» **Entries supplied**
▬▬▬▬▬▬▬▬▬▬

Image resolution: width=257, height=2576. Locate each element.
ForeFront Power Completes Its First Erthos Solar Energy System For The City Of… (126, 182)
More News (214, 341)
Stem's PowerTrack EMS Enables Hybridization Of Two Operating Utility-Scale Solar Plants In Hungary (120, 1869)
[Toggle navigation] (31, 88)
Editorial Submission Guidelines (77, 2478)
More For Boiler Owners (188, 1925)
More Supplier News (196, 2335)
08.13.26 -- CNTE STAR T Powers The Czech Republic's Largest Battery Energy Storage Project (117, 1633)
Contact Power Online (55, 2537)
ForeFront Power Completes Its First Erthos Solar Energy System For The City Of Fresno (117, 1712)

▬▬▬▬▬▬▬▬▬▬

» **Assigned task**
Output each line exactly, from the first line of the data down to the line that contains "Editorial Submission Guidelines (77, 2478)", both included.

» **Written answer**
Image resolution: width=257, height=2576. Locate each element.
ForeFront Power Completes Its First Erthos Solar Energy System For The City Of… (126, 182)
More News (214, 341)
Stem's PowerTrack EMS Enables Hybridization Of Two Operating Utility-Scale Solar Plants In Hungary (120, 1869)
[Toggle navigation] (31, 88)
Editorial Submission Guidelines (77, 2478)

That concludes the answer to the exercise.